## Stated goal 1
Convert each line of the two entries that follow the article on grocery shopping into a JSON list of strings, one string per line and no strings for blank lines. Leave out the pictures.

## Document text
How to Shop for Healthy Groceries on a Budget (11 Tips)

healthy grocery list on a budget

I’m sure we don’t need to tell you that the cost of food—especially healthy food—has been rising, and fast. It also doesn’t take long to realize that some of the unhealthiest options are way cheaper than those that are better for you. I mean, why can you get a fast-food burger, fries, and a soft drink for less than half the cost of most healthy whole-food meals? No wonder so many people are suffering from both obesity and malnutrition at the same time. That’s why it’s important to get better at grocery shopping on a budget—especially a tight one.

Fortunately, eating healthfully doesn’t have to be a luxury. In fact, with the tips below, you’ll quickly become a pro at creating your healthy grocery list on a budget and still filling up your basket with delicious, healthy foods, affordably.

How Much Should You Spend on Groceries?

## Data for processing
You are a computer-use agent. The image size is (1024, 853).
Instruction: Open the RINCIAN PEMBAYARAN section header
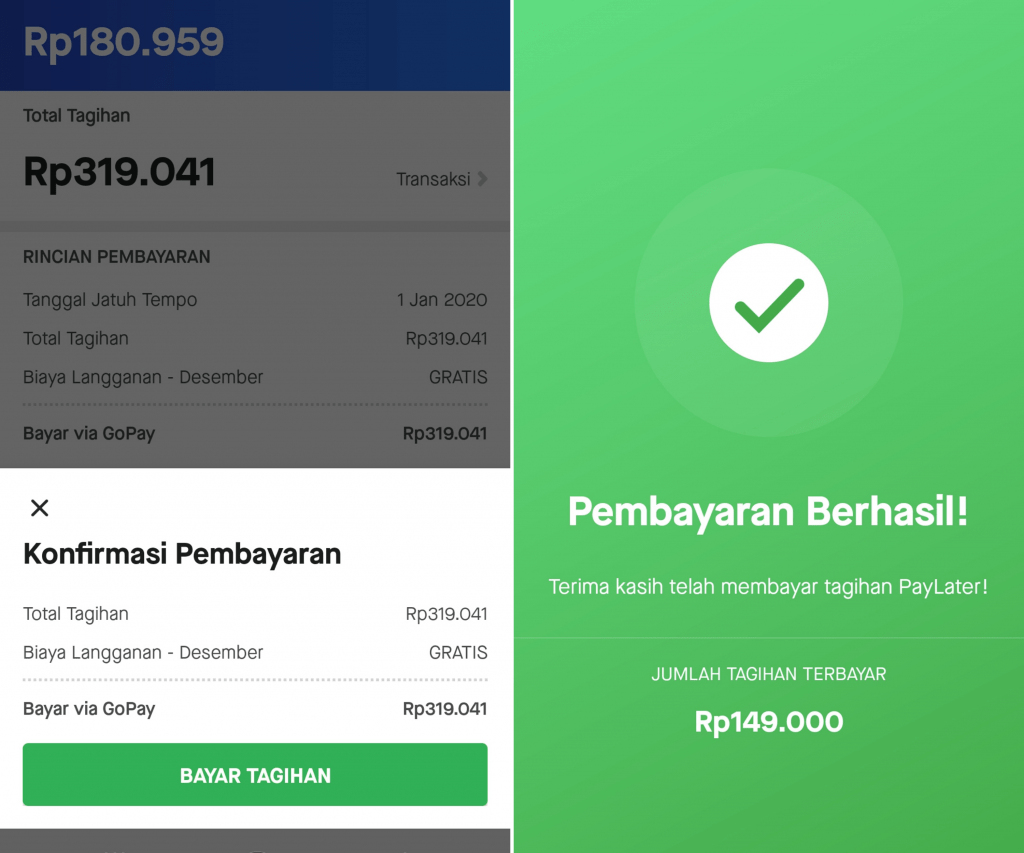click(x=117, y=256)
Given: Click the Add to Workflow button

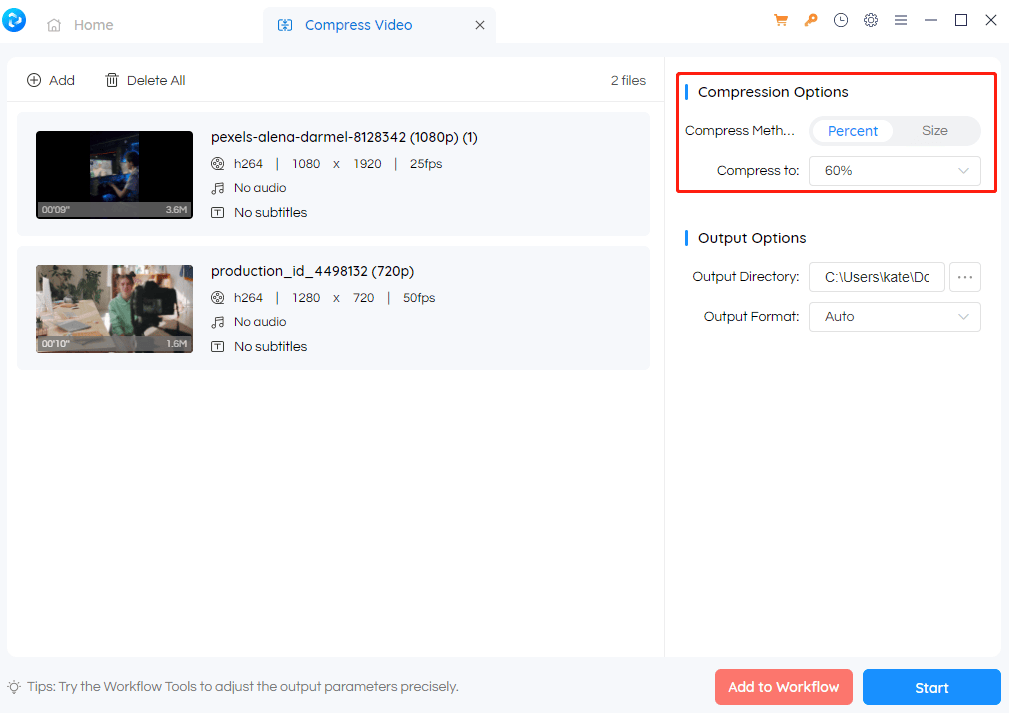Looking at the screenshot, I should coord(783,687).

## Stated goal 2
Set down the grocery-budget article word for word from "How to Shop" up to and including "a tight one.".

## Final result 1
[
  "You are a computer-use agent. The image size is (1024, 853).",
  "Instruction: Open the RINCIAN PEMBAYARAN section header",
  "click(x=117, y=256)",
  "Given: Click the Add to Workflow button",
  "Looking at the screenshot, I should coord(783,687)."
]

## Final result 2
How to Shop for Healthy Groceries on a Budget (11 Tips)

healthy grocery list on a budget

I’m sure we don’t need to tell you that the cost of food—especially healthy food—has been rising, and fast. It also doesn’t take long to realize that some of the unhealthiest options are way cheaper than those that are better for you. I mean, why can you get a fast-food burger, fries, and a soft drink for less than half the cost of most healthy whole-food meals? No wonder so many people are suffering from both obesity and malnutrition at the same time. That’s why it’s important to get better at grocery shopping on a budget—especially a tight one.